Kate asked me; “What are you taking away with you?” … “Less” I say, “I came here with the intention to melt, that is why I am taking less”, the big melt has begun, I realise now that I need to be more attentive to myself, I need to notice when I am dropping back into self-sabotage and move towards hope, find space to move with Grace to give me space to heal, this insight offers me hope.

Heading back to the hotel I encountered something beautiful, two senior people on their balcony were swaying side by side, they were dancing but there was no music to be heard, then I noticed a young girl at ground level holding the hand of who I guess was her mother and they were dancing too, they were not shouting or waving their greetings they were dancing them, a family communicating across generations and distances through dance.
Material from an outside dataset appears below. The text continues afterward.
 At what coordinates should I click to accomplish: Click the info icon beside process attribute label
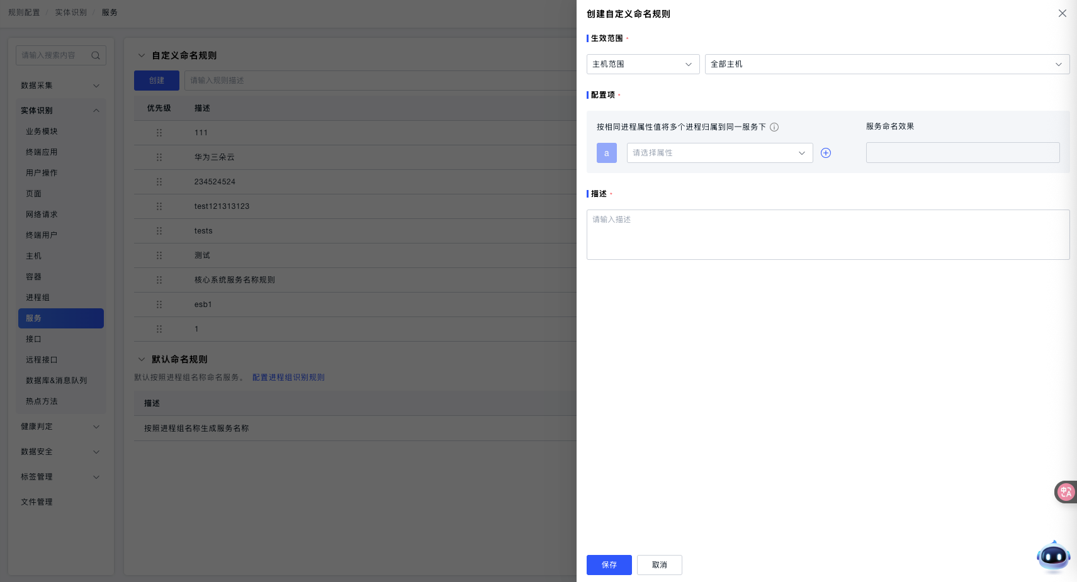point(774,127)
Such a graceful moment to witness amidst the ambient glow of street lights.

As I reached the hotel, the super moon had risen and gazing out of the window I caught a glimpse its super brightness somehow soothing. I slept better than I have in years waking to see the sun glinting upon the autumn leaves outside. I play Discreet Music by Brian Eno as I stir, my hands begin to stretch and move with rhythm, a big smile spreading across my face as I notice I’m connecting to myself again. I can feel my skin, my breath, my body I am somehow even grateful for the aches and pains and I realise I must keep moving to reap the benefits of what has begun to melt the traumas that are already packing preparing to depart. I notice an unfamiliar state rising in me … what is this feeling? I ask myself as I try to place its familiarity then I realise its happiness, I feel genuinely happy! Have I somehow been given permission to be happy? Realising this makes me glaringly aware I have been denying myself this rite for many years. I then realise its deeper than that I have permission to be myself, my authentic self can begin to emerge. 

I promise to try and notice what is bubbling up inside me, to respond with Grace, giving myself space to notice what is present and in noticing what is arising I can hope to avoid disassociation; where I can go missing for hours, days, weeks even years. I vow that if go into a disassociated state I will keep coming back, I will learn to notice and keep coming back.
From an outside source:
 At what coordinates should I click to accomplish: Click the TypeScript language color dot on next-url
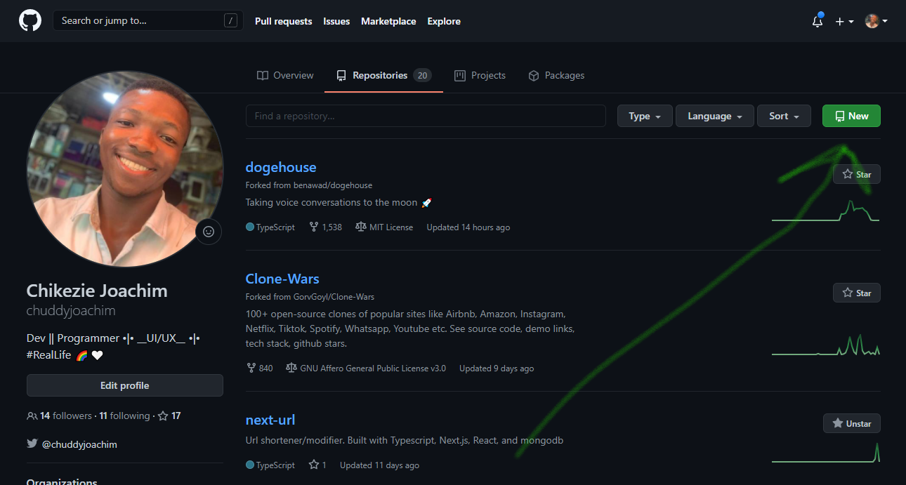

Did I melt? Yes. Did I unveil? Its underway. Am I transforming? Unavoidably. 

Reflections

Its fortunate I had no idea what I was diving into for I may never have taken the leap yet it seems to have been the most poignant thing to do at this point of my journey. I have begun to feel blessed for the journey that has bought me this far. My fear feels reduced & my hope is taking root. 
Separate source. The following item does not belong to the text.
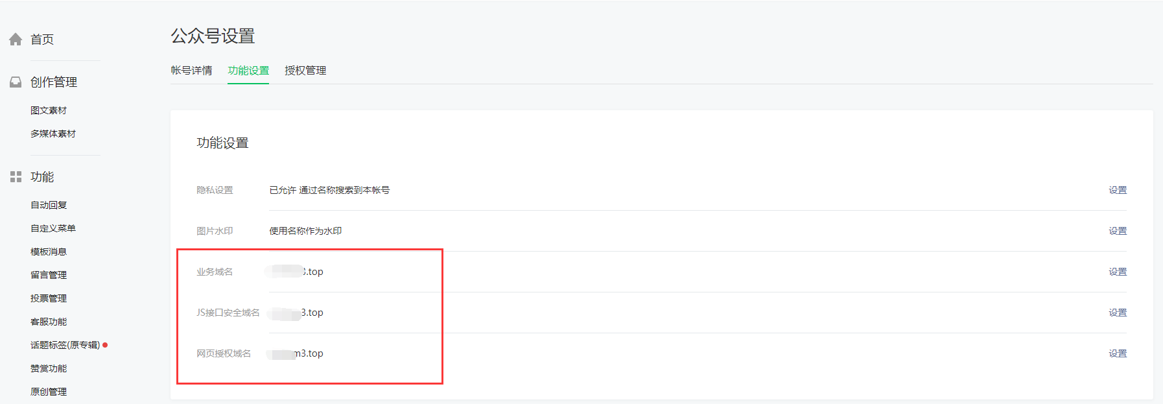Click 设置 for 隐私设置 row
The height and width of the screenshot is (404, 1163).
coord(1118,190)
Kate held an amazing space full of authenticity. She transmitted beauty, it shone out from her wonderful smile and enchanting eyes, she embodies Grace, fierce and gentle Grace. 

I can see self-sabotage melting into a furnace of hope as I hold the desire to ensure my own personally tended prison falls away. My veil is lifting; the darkness I have come to know is beginning to fade. Self-belief is returning. I can see now how integrating the past initiates the growth of something new. 

My authentic self was lost through all the suffering but now a mist is forming as the hardened frost of my past begins to melt allowing my true self to return. I’m beginning to feel at home in my own skin the best gift anyone could ever be given after years of chronic pain and dissociation born from C-PTSD (Complex Post Traumatic Stress Disorder). I feel the grips of this condition will become more ghost like, its reign weakening as I grow further into Grace.

I feel my sense of cheekiness; intelligence and wit will resurface despite being silenced by overwhelming fear. My thanks to these 5 Rhythms are countless, I know now that each time something begins to dissolve me I can keep coming back, put myself back together, re-member myself.

It’s so empowering to have taken the risk of exposing myself to life again and gratifying to reap the rewards of finding the courage to put something big into my life under my rules unlike the unwelcome and completely unexpected destruction trauma can bring.

The residue of the 5 Rhythms visits me in waves; feeling at home in my own skin… each time the wave arrives in the most adoring way, I drink it in, I can hear myself without making a sound its been years since I did that. Constant questions are fading; I finally have permission to begin to heal, to melt into my authentic self.

Melting

Unveiling layers
Dispersing darkness
Removing protective armour
Accepting all that has passed
Welcoming light
Softening the whole body and mind
Expanding into a new shape
Moving into Grace


“The dance reveals everything you need to know; of you, in spite of you, within you & without." Peace dear dancers, Peace ...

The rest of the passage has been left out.